▶ Requirement 1: In the article on BIM and regenerative energy, how long did it take to build Layer's four-storey building?
▶ Requirement 2: Extend the article on BIM and regenerative energy, picking up right after its final sentence.

▶ Supplied passage:
--- start ---

Energy Revolution with BIM
Articles • Central Innovation • 28 September 2017
Article by Felix Berthold, M.A., and first published on DDS-CAD.net
Today, the integration of regenerative energy sources is an important component of building services. What does this mean for MEP engineering? Schneider Gebäudetechnik, located in Wangen, Denmark is showcasing a modern industrial building with geothermal energy and concrete core activation that demonstrates the possibilities of Building Information Modeling (BIM) and the role of open data exchange formats.
In December 2016, the company Layer-Großhandels GmbH (Layer) inaugurated a new, modern center for safety engineering at its headquarters in Tettnang. The four-storey building of the wholesale store was constructed in just eight months, using a reinforced concrete skeleton structure. In addition to a generous exhibition space of roughly 700m², it offers plenty of space for offices, training rooms, storage and an apartment on the top floor. The usable floor space is over 2.000m². Highlight: the commercial building is heated and air-conditioned throughout the year without fossil fuels. Deep geothermal probes and concrete core activation make this possible.

--- end ---

▶ Recorded data:

--- start ---

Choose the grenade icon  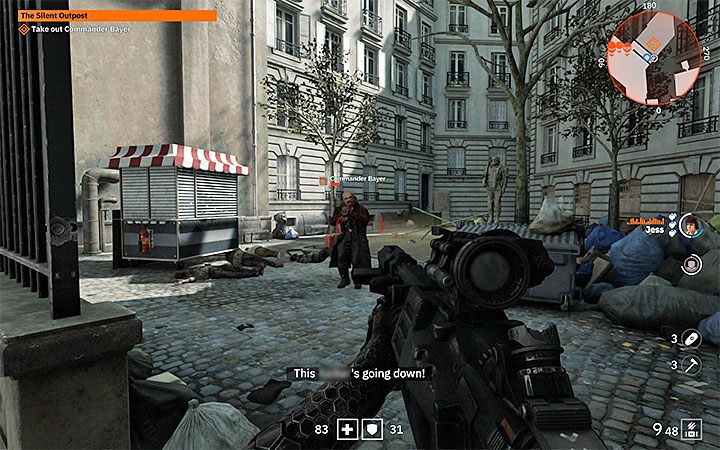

--- end ---
--- start ---

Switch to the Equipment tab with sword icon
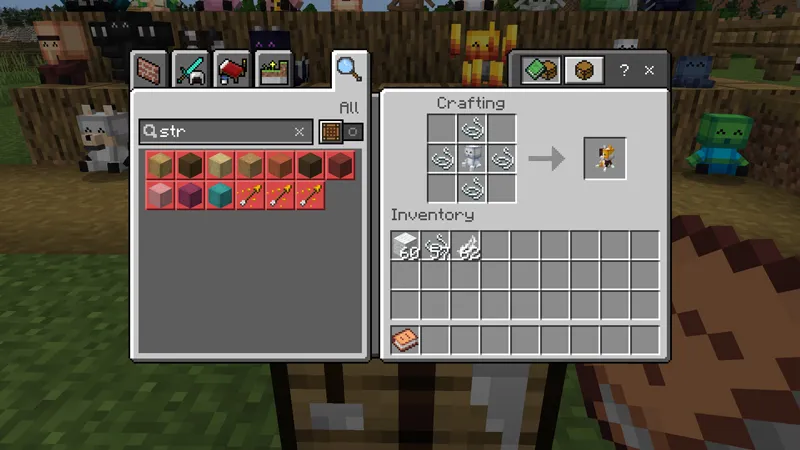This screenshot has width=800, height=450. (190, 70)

--- end ---

▶ Expected output 1: Eight months.

▶ Expected output 2:
The wholesale store was built by general contractor Biedenkapp Industriebau GmbH from Wangen. Schneider Gebäudetechnik GmbH was responsible for the building services. The MEP engineering office, founded in 2015, operates with four employees and implements projects in the tri-state area around Lake Constance. In addition to building services, energy management and system optimization are part of their service portfolio. For the Layer project, Schneider has engineered and simulated geothermal energy, heating, ventilation, air conditioning and plumbing system, by applying modern methods of Building Information Modeling (BIM). Tobias Schneider and his team used the Open BIM software DDS-CAD to engineer all MEP systems.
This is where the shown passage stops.